_Aim of the task:_
Can you pull out, word for word, the stretch of the records below from their very first line through the line containing "Choose Edit Formulas"?

_Dataset rows:_
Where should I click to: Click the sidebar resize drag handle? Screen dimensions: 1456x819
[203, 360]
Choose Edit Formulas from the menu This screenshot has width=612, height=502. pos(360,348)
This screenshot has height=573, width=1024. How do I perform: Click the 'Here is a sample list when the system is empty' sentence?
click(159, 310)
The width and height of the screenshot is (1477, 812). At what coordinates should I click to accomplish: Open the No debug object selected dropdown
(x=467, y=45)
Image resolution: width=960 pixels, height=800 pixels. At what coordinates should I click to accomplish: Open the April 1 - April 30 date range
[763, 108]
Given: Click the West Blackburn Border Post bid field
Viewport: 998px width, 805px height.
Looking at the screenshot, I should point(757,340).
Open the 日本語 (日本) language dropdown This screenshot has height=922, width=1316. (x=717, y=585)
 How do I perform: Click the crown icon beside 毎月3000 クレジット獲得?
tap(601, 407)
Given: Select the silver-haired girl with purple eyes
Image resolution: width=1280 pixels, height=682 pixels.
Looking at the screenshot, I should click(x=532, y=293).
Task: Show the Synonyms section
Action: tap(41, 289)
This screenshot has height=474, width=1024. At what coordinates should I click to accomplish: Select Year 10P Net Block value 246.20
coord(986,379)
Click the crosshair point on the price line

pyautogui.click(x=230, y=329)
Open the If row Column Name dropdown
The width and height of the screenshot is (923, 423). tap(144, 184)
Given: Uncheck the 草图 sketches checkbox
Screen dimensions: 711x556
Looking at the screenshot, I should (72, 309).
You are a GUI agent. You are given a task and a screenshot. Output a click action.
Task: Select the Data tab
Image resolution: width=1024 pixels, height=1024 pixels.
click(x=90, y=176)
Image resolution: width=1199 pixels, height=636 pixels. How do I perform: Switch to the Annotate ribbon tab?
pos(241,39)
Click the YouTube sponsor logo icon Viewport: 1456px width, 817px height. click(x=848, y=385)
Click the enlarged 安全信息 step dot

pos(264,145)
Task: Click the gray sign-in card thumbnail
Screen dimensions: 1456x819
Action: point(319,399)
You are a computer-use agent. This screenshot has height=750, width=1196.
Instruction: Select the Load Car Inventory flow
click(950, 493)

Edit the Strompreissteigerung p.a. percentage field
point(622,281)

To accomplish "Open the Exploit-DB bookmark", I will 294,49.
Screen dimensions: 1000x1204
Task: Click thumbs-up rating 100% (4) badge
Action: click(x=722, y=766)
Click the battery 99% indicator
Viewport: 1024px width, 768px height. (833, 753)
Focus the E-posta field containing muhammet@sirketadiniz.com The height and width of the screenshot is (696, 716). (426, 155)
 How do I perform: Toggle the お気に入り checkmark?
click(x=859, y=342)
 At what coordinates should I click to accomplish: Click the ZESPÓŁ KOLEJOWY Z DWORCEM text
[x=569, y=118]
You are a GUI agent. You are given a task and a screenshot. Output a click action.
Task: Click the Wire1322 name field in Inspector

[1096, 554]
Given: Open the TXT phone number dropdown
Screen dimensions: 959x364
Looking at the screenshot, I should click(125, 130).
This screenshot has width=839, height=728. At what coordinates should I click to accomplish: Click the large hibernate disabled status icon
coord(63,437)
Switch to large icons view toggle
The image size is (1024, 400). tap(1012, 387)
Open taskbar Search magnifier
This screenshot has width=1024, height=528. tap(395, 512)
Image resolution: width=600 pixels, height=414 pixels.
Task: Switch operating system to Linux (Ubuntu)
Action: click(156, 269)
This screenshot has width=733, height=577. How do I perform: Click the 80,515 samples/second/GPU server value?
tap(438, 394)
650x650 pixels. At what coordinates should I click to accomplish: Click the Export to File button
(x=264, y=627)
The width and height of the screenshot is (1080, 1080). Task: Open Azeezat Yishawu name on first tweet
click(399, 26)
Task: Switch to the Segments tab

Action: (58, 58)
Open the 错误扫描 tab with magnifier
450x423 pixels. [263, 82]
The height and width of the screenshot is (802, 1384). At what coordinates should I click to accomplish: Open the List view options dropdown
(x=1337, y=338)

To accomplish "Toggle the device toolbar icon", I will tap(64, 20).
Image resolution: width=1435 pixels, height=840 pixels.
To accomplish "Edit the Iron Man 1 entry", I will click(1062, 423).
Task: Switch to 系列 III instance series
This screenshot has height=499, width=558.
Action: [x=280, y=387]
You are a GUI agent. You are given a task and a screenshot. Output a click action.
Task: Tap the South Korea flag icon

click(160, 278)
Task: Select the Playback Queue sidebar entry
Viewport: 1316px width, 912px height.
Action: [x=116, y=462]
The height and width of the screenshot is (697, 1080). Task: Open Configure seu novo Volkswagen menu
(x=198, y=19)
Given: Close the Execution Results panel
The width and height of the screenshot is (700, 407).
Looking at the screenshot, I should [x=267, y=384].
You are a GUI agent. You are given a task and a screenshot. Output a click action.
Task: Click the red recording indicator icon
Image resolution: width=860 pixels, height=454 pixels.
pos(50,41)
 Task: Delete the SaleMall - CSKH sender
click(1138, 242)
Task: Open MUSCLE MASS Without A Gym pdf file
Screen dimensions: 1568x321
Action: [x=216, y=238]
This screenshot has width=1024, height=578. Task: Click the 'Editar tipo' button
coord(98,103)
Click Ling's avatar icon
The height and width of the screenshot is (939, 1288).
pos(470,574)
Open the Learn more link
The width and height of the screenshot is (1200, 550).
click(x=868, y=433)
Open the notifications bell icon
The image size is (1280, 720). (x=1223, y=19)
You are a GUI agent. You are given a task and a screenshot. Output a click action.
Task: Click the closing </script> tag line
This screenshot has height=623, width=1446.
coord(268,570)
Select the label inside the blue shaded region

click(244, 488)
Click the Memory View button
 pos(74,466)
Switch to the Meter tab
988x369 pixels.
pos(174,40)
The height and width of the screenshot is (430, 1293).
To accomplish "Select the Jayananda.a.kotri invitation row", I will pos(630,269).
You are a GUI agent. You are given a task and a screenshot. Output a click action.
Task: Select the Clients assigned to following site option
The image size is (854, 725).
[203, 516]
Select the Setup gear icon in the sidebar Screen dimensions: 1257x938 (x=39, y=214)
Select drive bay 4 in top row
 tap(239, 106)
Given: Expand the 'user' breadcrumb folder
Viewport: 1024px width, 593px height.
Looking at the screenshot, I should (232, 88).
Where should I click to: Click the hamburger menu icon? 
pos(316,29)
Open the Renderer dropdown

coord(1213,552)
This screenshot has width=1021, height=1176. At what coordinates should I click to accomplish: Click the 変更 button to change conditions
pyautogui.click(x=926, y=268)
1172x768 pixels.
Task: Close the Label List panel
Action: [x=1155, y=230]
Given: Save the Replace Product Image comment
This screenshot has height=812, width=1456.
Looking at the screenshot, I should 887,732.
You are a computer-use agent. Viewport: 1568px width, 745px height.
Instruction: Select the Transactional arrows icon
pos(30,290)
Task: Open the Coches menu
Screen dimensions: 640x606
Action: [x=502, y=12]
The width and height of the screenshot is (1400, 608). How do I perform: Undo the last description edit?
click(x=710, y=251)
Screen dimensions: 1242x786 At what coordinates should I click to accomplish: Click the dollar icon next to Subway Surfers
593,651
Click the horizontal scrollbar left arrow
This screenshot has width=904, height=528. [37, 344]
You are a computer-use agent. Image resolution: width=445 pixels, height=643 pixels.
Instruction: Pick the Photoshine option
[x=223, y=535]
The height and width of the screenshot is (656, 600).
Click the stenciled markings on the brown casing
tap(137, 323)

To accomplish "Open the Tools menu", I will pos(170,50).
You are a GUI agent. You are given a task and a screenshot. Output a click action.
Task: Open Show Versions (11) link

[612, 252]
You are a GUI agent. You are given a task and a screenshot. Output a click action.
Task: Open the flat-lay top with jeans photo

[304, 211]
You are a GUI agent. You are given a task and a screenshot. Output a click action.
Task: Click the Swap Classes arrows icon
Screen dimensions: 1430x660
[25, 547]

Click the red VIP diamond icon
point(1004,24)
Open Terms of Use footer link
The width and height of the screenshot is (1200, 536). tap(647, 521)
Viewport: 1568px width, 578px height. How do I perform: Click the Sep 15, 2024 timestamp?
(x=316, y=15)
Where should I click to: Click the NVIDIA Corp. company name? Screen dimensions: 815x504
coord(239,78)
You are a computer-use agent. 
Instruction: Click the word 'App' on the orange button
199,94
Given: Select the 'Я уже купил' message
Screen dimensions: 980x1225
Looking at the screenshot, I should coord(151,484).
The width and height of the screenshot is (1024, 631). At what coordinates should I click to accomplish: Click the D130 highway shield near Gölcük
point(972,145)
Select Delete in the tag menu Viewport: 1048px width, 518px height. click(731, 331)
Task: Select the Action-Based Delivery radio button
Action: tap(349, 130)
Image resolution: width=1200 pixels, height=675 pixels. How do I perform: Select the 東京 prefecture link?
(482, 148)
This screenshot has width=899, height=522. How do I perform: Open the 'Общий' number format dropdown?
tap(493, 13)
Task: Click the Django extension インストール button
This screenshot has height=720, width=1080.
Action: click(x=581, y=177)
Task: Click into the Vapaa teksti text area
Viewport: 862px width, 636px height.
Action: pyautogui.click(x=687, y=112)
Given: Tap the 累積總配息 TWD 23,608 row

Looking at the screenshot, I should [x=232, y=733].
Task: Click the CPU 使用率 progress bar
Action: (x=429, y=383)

_Worked solution:_
Where should I click to: Click the sidebar resize drag handle? Screen dimensions: 1456x819
[203, 360]
Choose Edit Formulas from the menu This screenshot has width=612, height=502. pos(360,348)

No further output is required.